The Duchess said, 'That trouble you got into, with the rock and roll group. You dabbled. I said to you never to dabble. I said when you were ready to follow a spiritual path you should come to me. It was why I gave you the comb.'
'Yes, Mammy, I know that.' She'd always call her Mammy deliberately in a vain effort to demystify the woman. 'I'm doing my best to avoid it. That's why ...'
'The comb has not forgiven you,' the Duchess said severely. 'You have some damage to repair.'
'Aye, I know.' Moira said. 'I know that too.'
She'd returned from the phone floating like a ghost through a battlefield, blood and bandages everywhere - well, maybe not so much blood, maybe not any. Maybe the blood was in her head.

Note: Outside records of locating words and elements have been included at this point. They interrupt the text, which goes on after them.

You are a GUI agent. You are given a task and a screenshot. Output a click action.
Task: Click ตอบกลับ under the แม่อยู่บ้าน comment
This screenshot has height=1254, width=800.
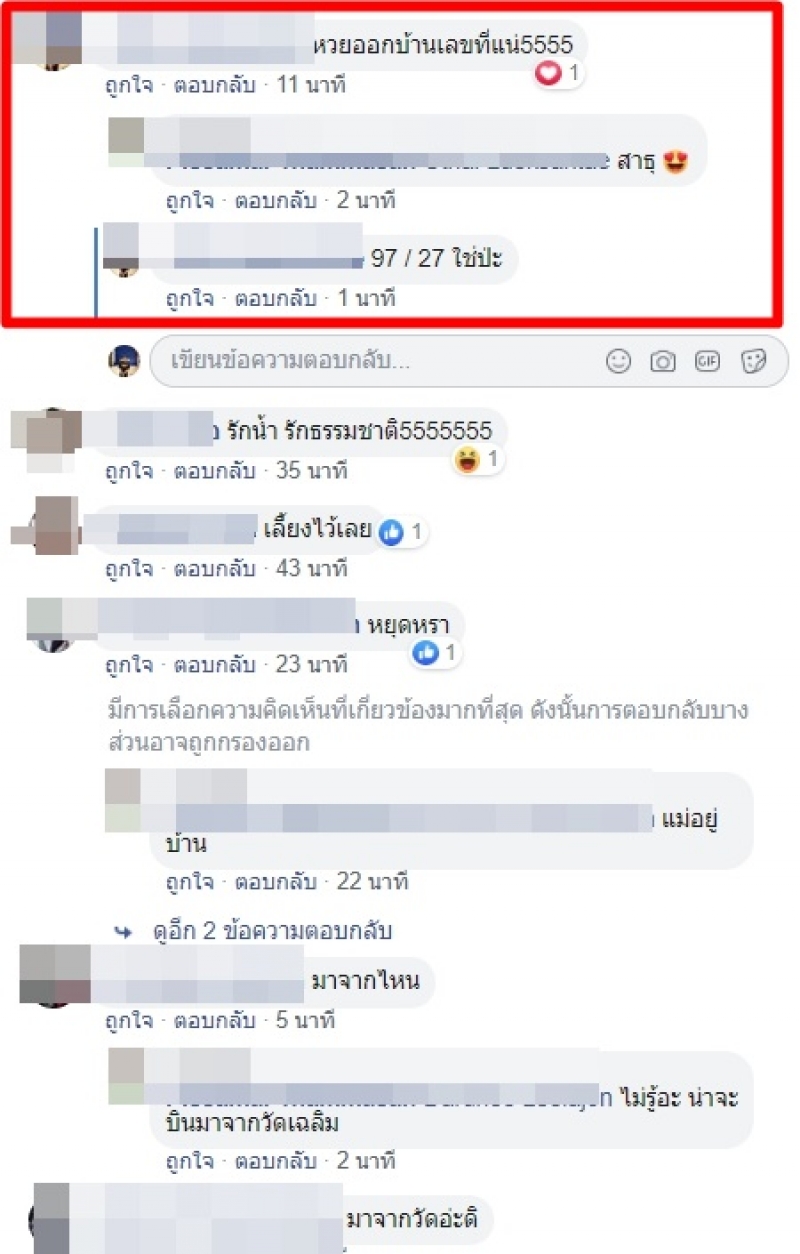(x=274, y=882)
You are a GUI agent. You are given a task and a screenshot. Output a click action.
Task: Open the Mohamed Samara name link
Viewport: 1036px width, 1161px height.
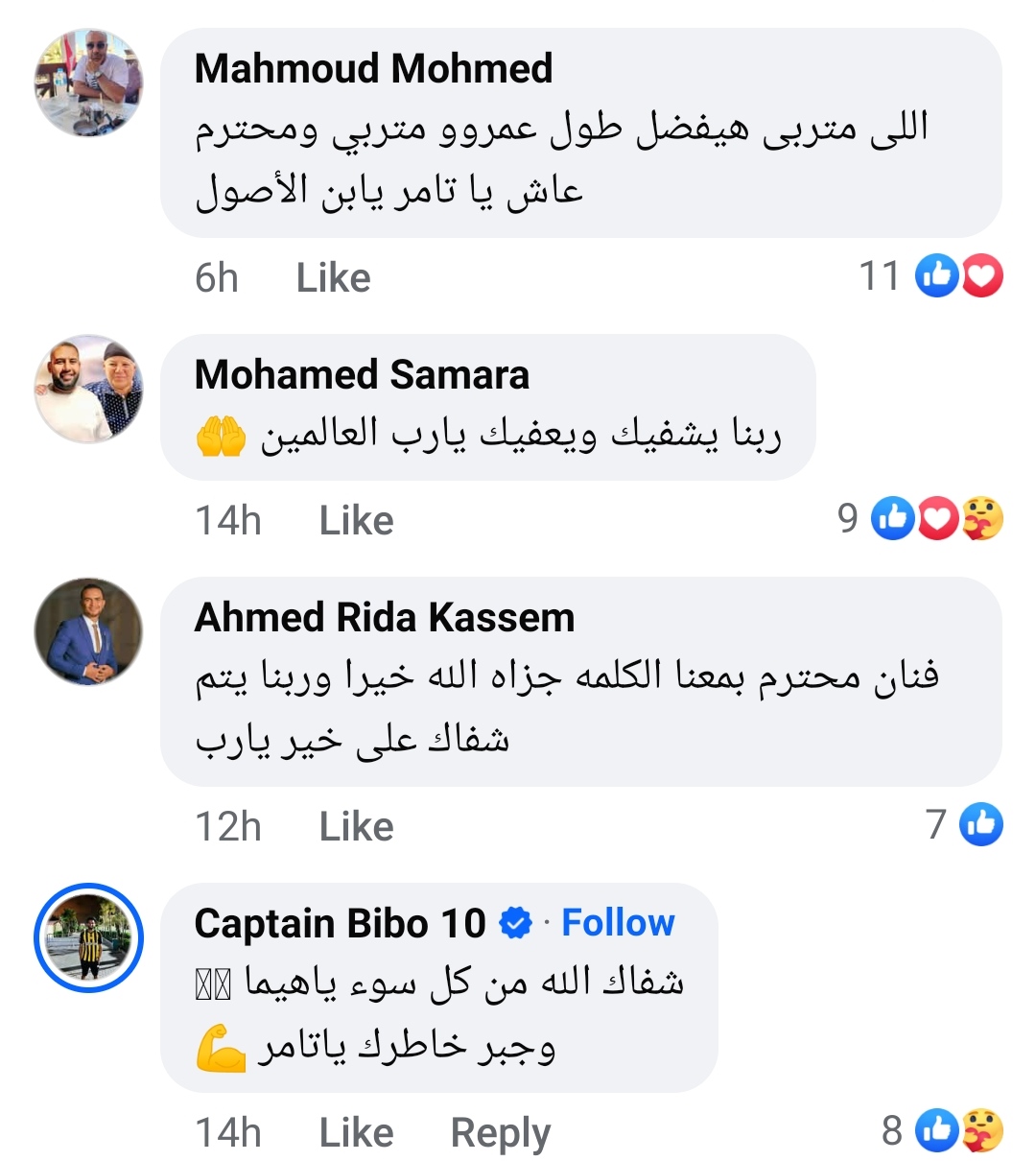362,375
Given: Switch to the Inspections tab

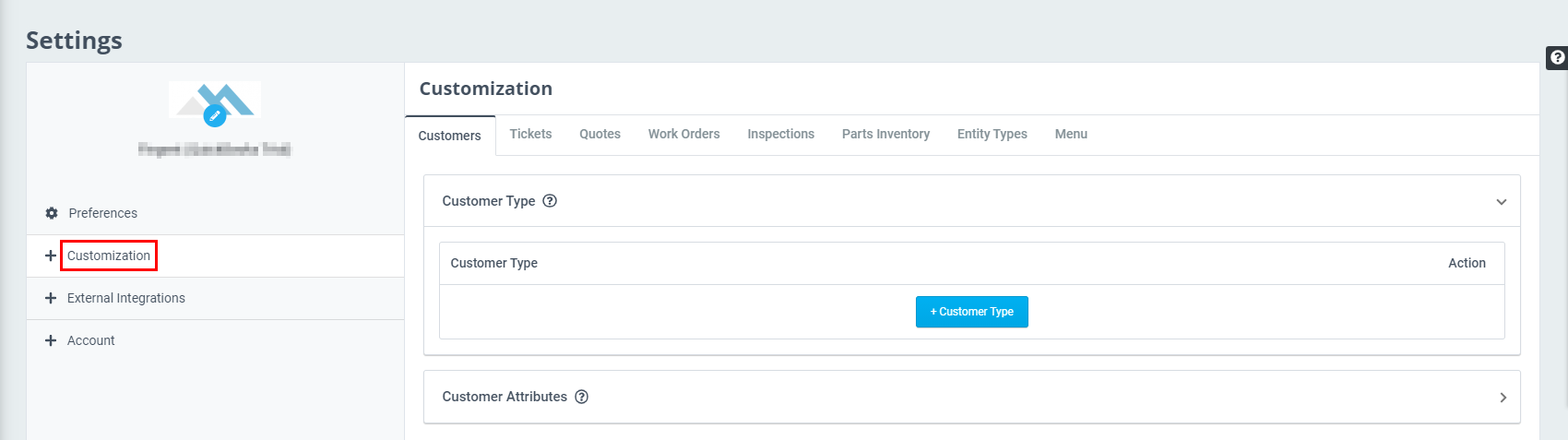Looking at the screenshot, I should tap(780, 134).
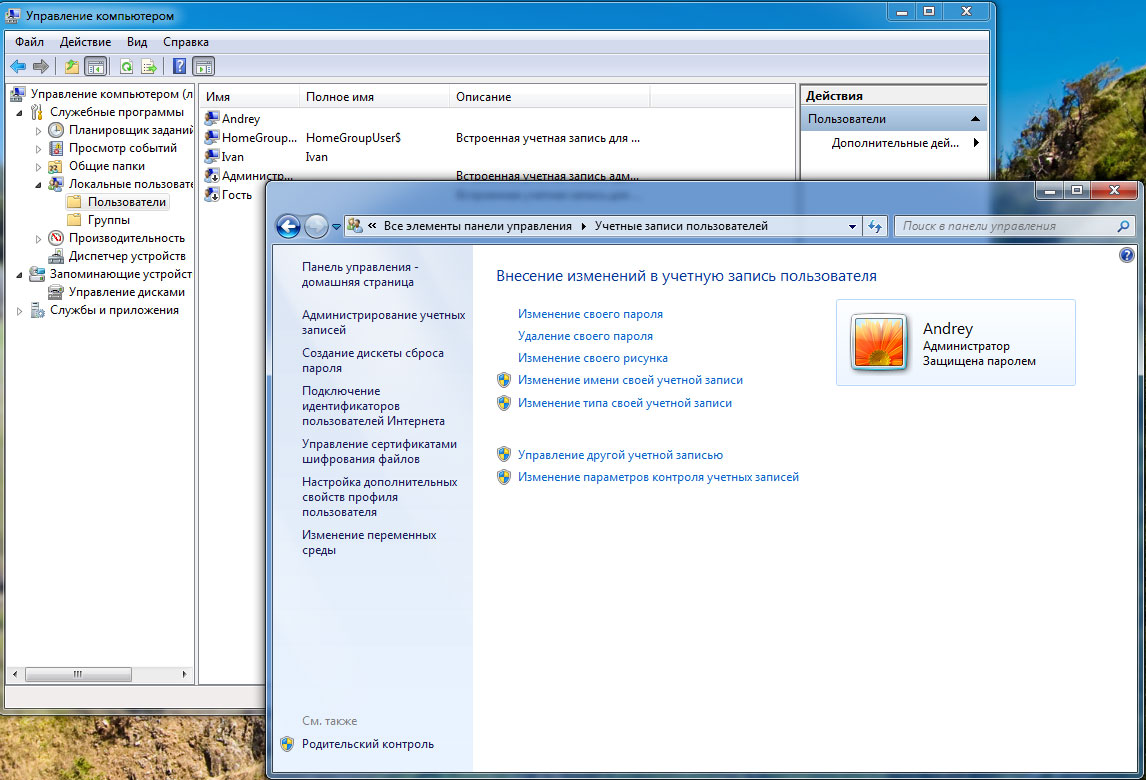Image resolution: width=1146 pixels, height=780 pixels.
Task: Open Управление другой учетной записью link
Action: (x=620, y=455)
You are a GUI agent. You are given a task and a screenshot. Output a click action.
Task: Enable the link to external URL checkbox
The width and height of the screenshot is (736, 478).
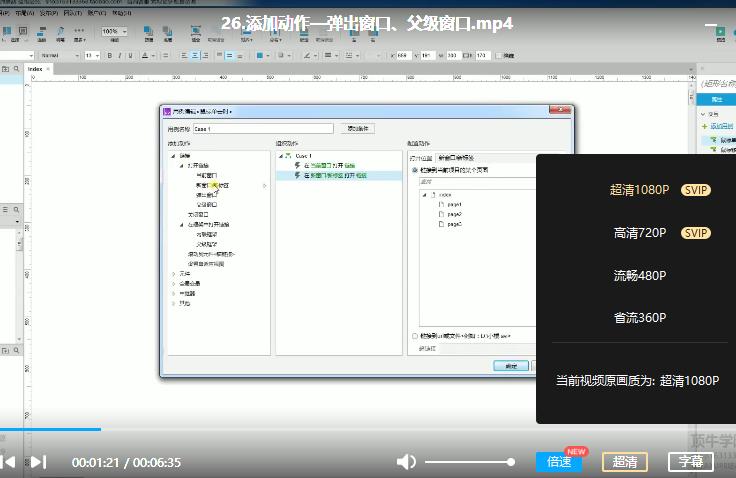(415, 337)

'You all right, Miss Cairns? You weren't hit?'
'I'm fine. Your ... I'm fine'
'You're very pale. Have a brandy.
'No. No, thank you.'
All this solicitousness. Scared stiff some of his Celtic brethren would sue the piss out of him. She was impatient with him. Him and his precious guests and his precious trophies and his reputation. What did it matter? Nobody was dying.
Yes, Moira. Yes, he is. I'm sorry ... No, not long. I'll know more in the morning. Perhaps you could call back then.